Embarrassed by Stewart’s thorough evisceration of the format, Carlson did his best to ease the tension. “Wait, I thought you were going to be funny,” he smirked. “Come on. Be funny.” “No,” replied Stewart. “I’m not going to be your monkey. I watch your show every day and it’s so painful to watch.” CNN cancelled the programme just three months later.

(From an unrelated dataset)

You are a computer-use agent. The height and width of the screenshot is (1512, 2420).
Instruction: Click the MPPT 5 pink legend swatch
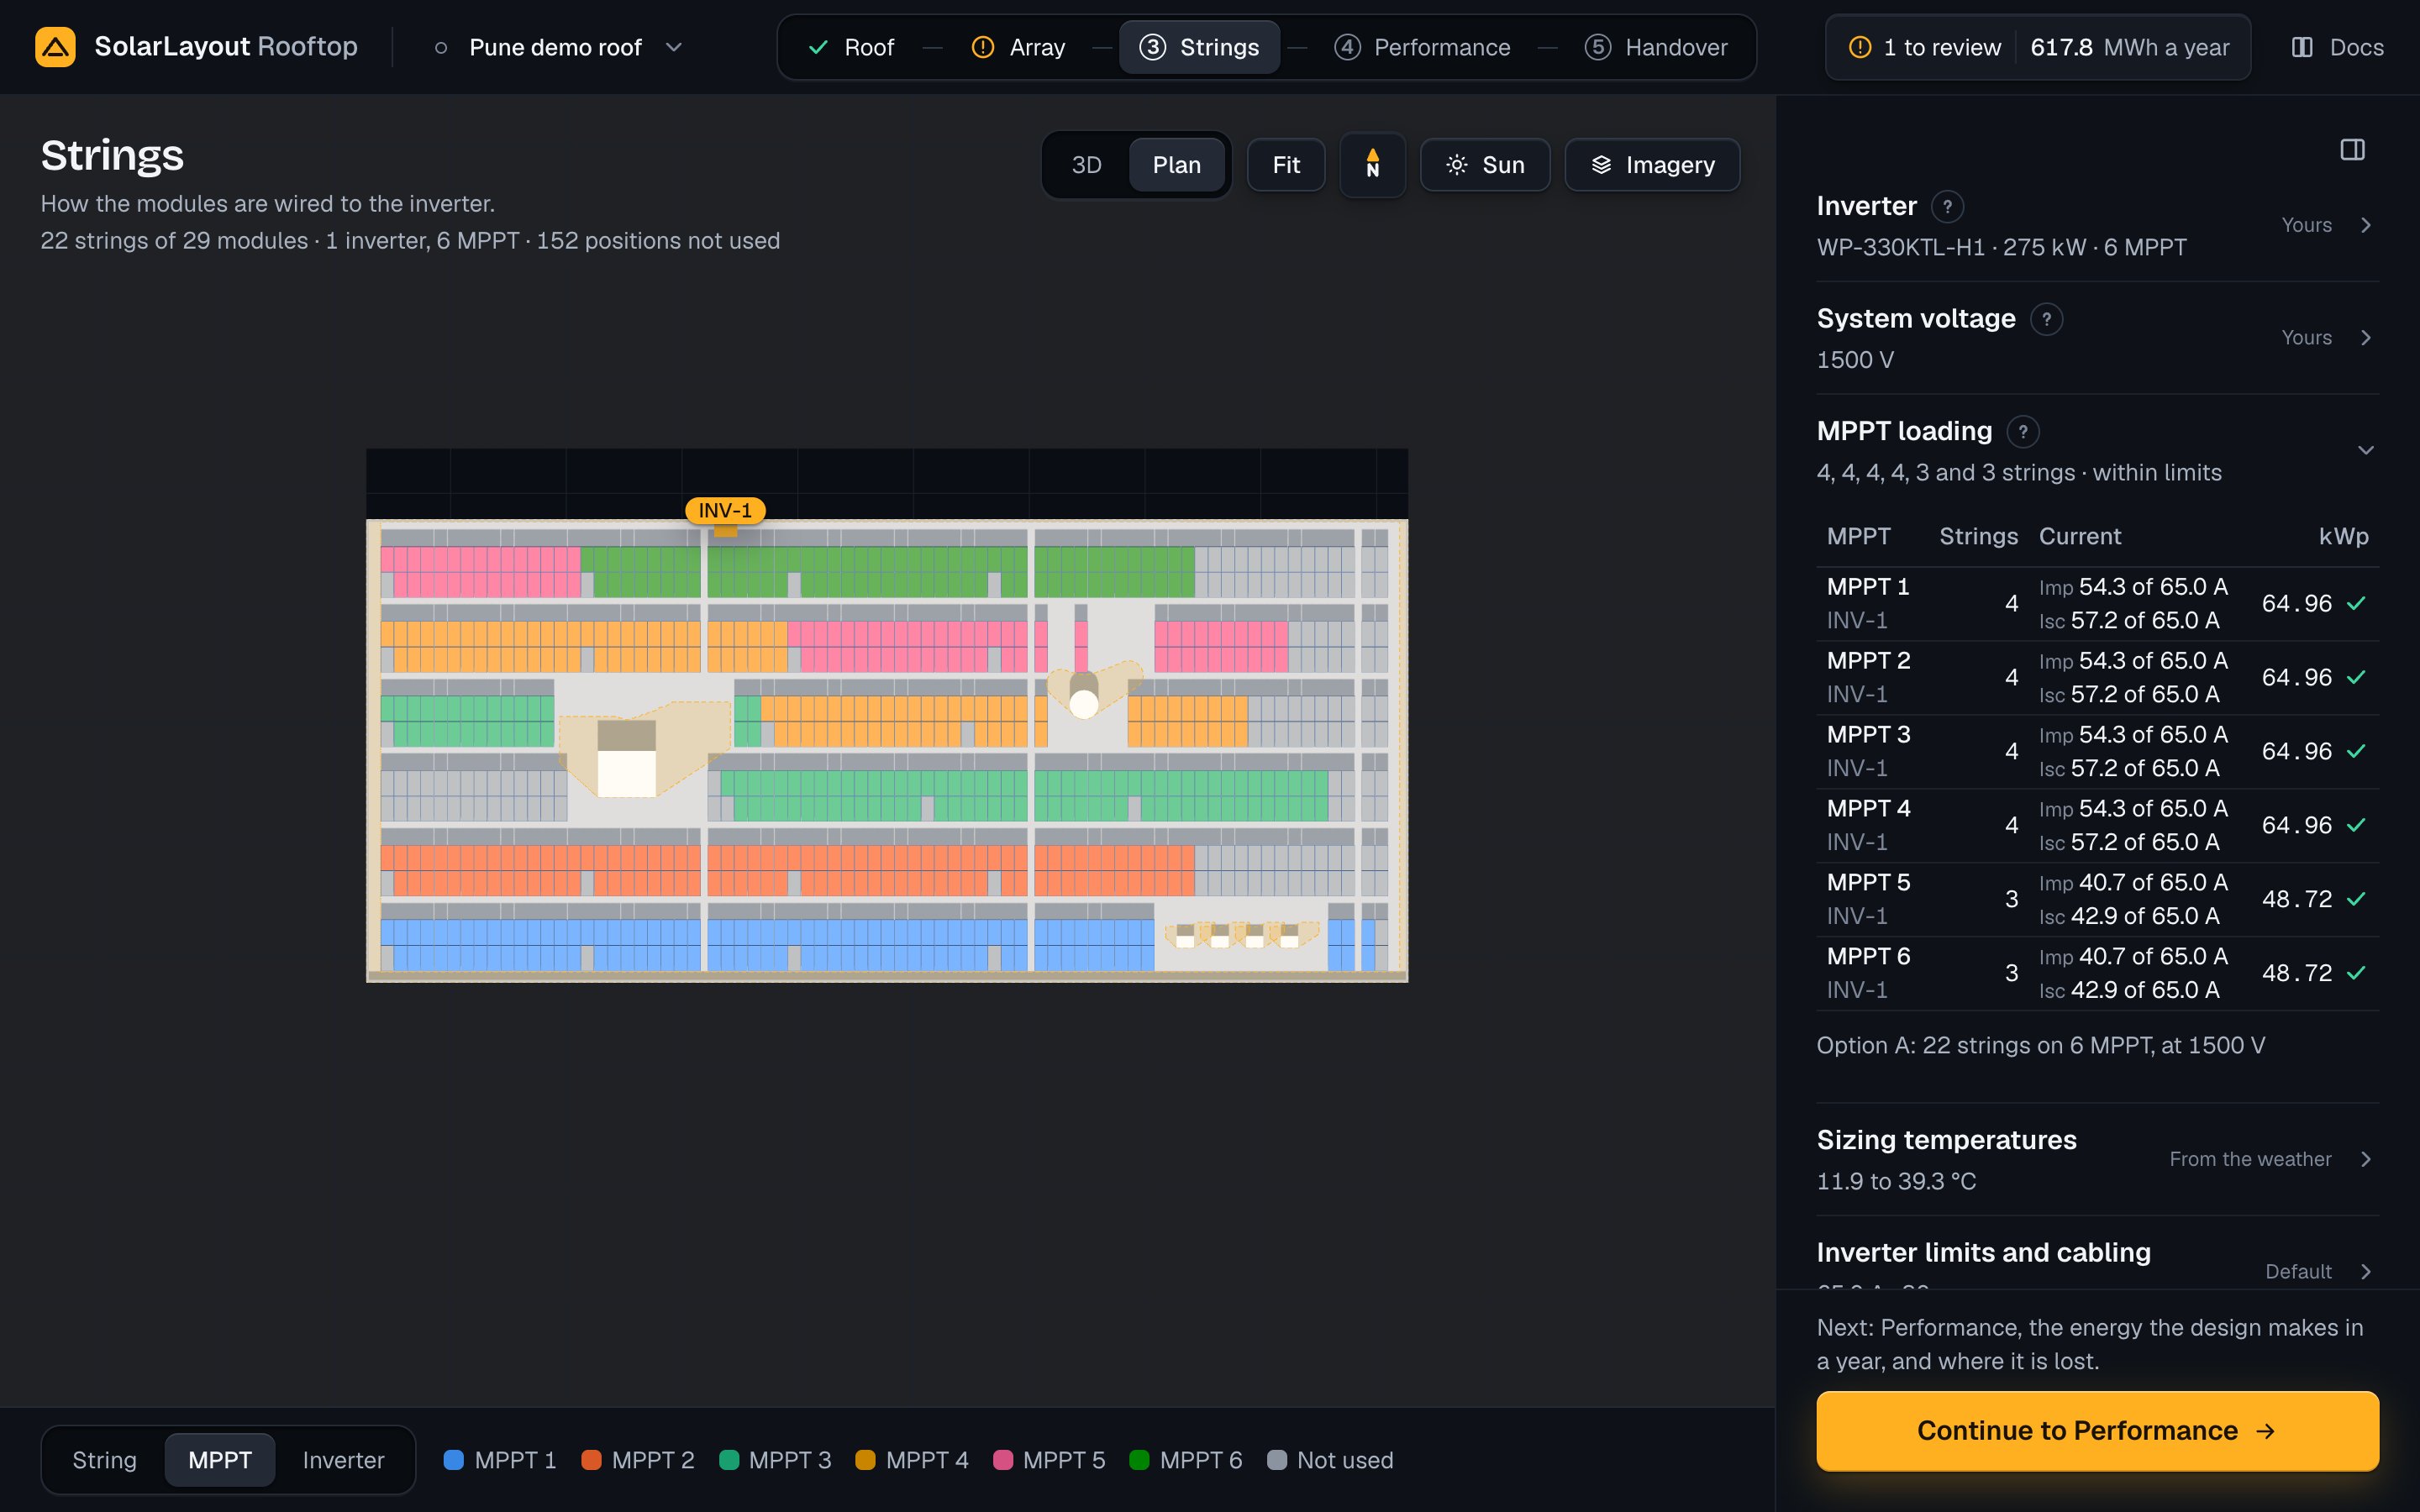coord(1003,1460)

It is Jon Stewart’s ability to rise above and take on the partisan hackery that blights the American political system that makes him a hero. In a country increasingly divided along traditional Democrat and Republican lines – a country in which barely accountable politicians are allowed, unchecked, to make blatantly false claims on national television, and where the outright lies of comical candidates make a farce of the federal system – Jon Stewart is a welcome antidote to a tedious and damaging status quo.